§ **Work request**
From the line containing "Task: Click the 条件分支 branch icon" to the last line of the data, both included, transcribe each line exactly, leaving out pictures and adding nothing.

§ **Entries taken from a collection**
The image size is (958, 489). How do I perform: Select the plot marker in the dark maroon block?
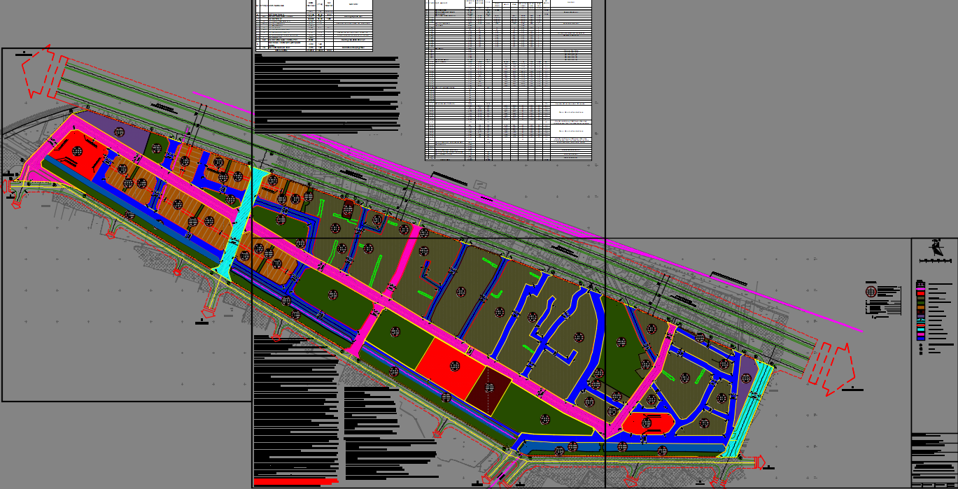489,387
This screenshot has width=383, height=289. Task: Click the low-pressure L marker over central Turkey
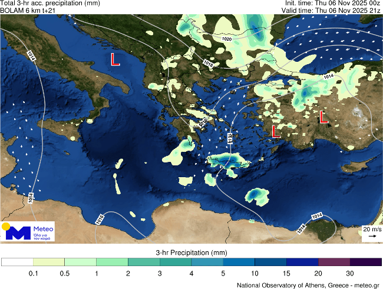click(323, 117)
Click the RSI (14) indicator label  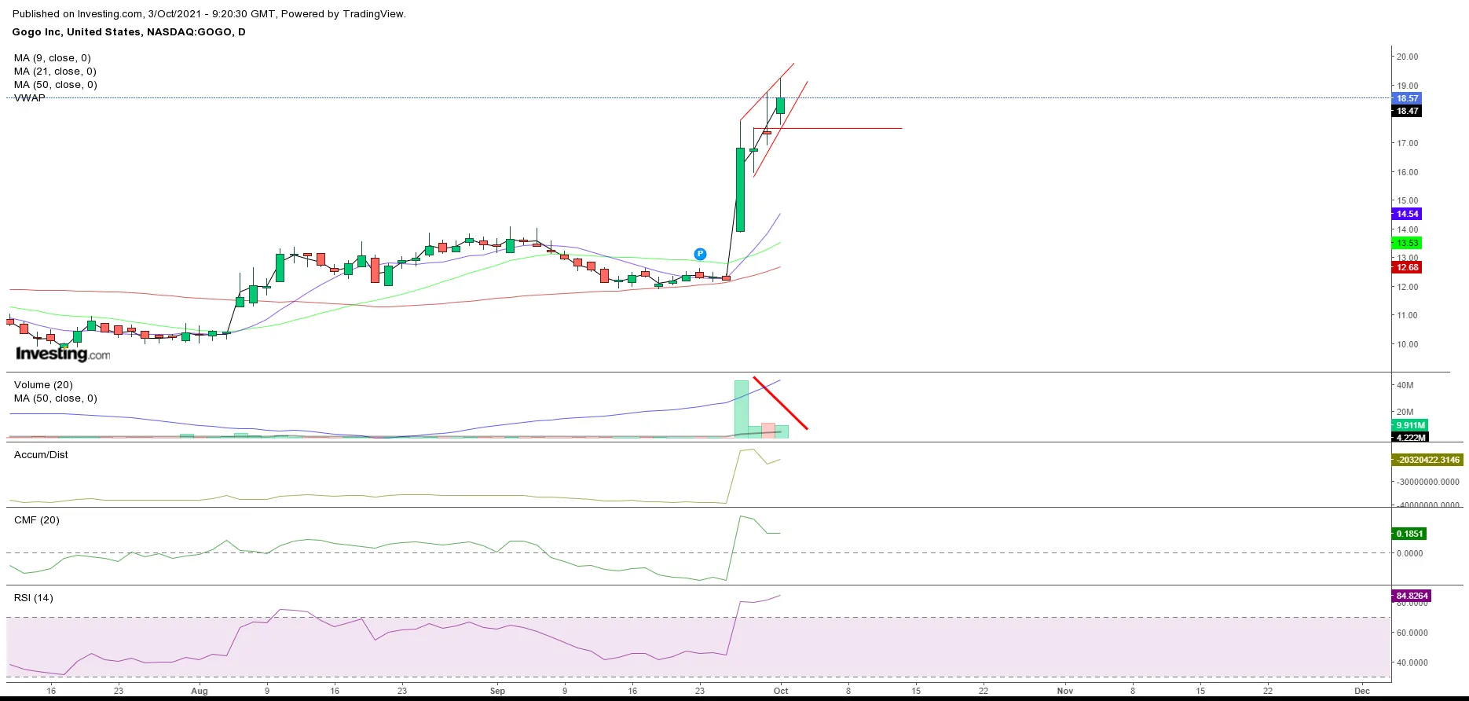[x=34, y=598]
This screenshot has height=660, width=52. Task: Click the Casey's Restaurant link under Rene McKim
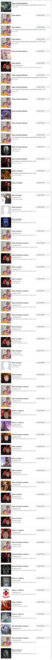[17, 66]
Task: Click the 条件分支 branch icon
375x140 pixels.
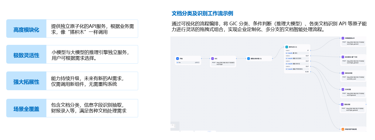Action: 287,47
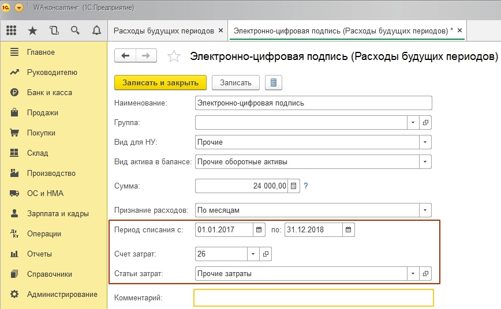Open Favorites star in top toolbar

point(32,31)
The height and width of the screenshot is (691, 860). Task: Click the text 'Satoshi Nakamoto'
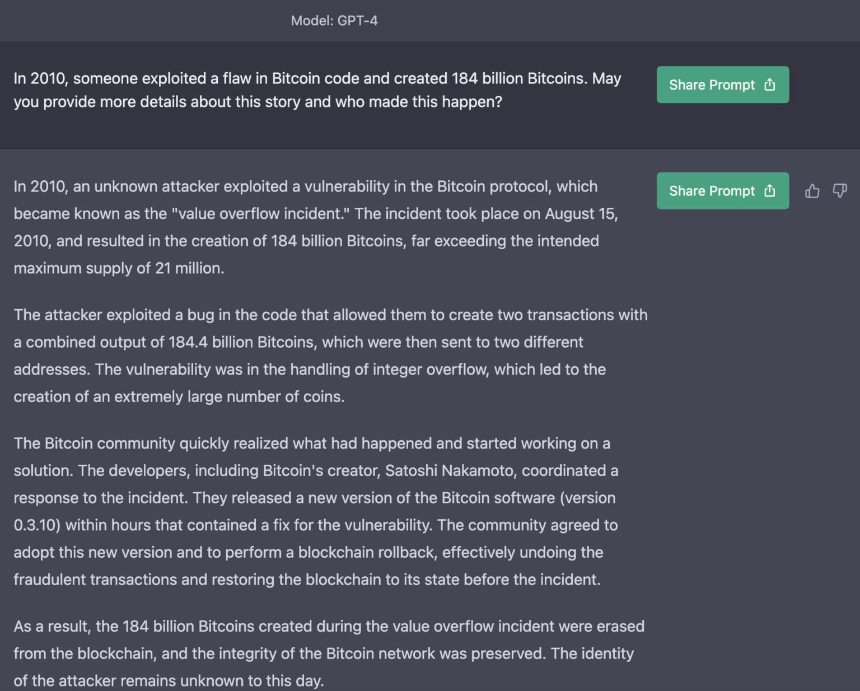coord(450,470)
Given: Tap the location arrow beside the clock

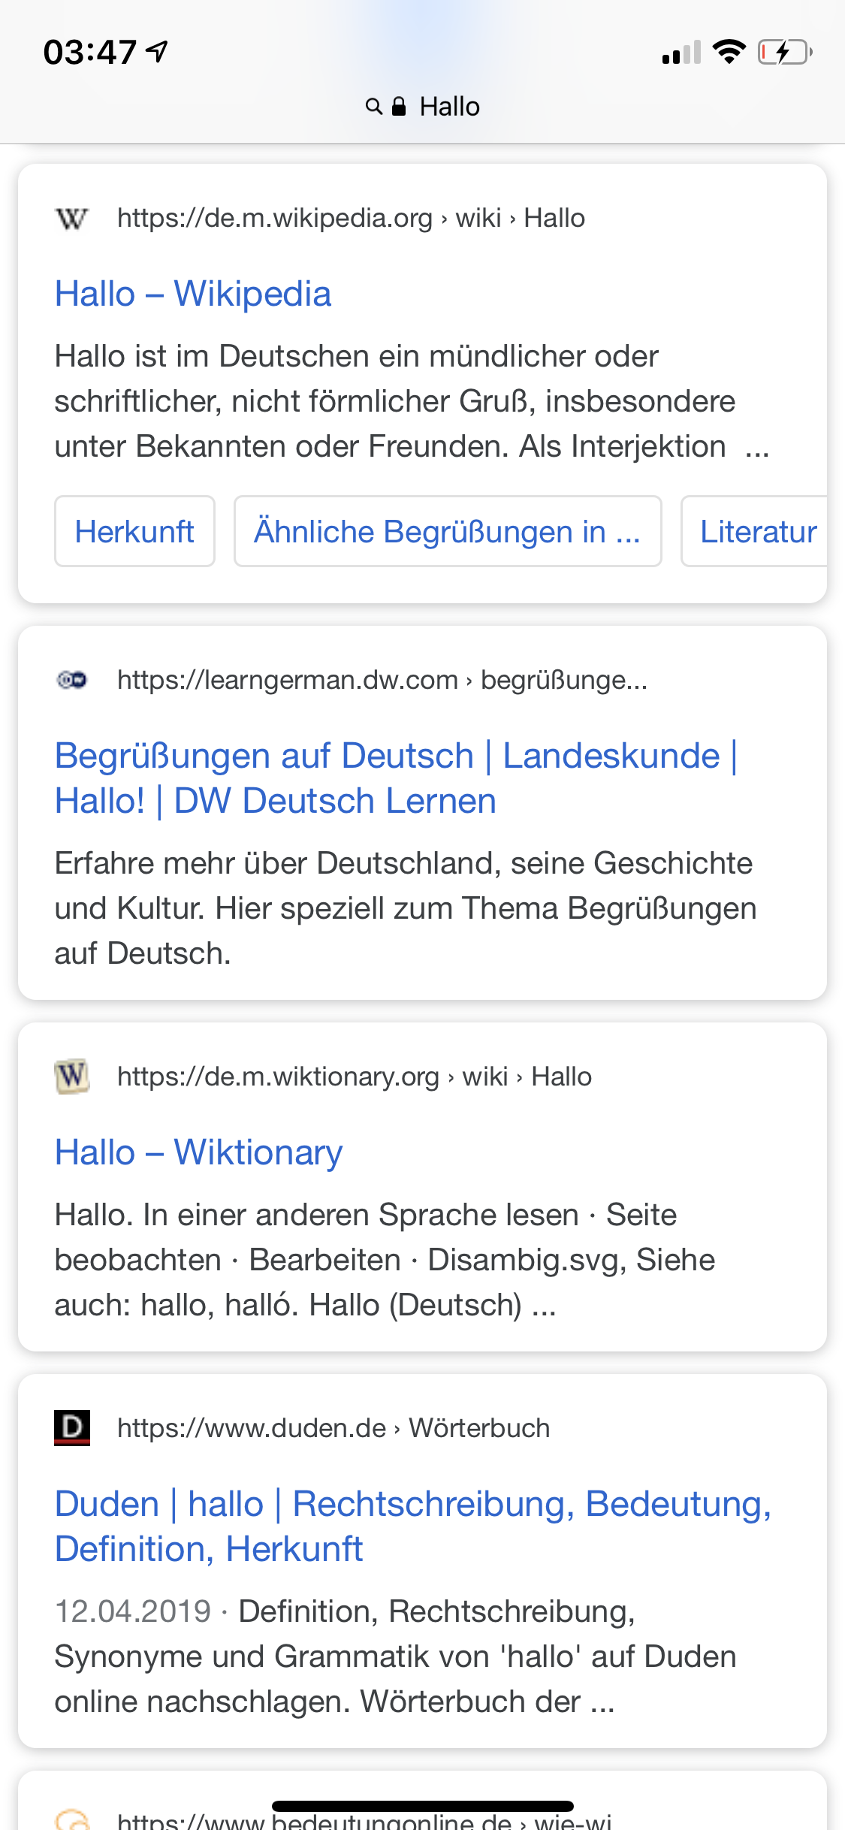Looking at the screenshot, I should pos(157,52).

§ **Answer below**
Task: Click the 条件分支 branch icon
375x140 pixels.
Action: 287,47
Open Favorites star in top toolbar

point(32,31)
The height and width of the screenshot is (691, 860). Task: Click the text 'Satoshi Nakamoto'
coord(450,470)
Given: Tap the location arrow beside the clock

Looking at the screenshot, I should pos(157,52).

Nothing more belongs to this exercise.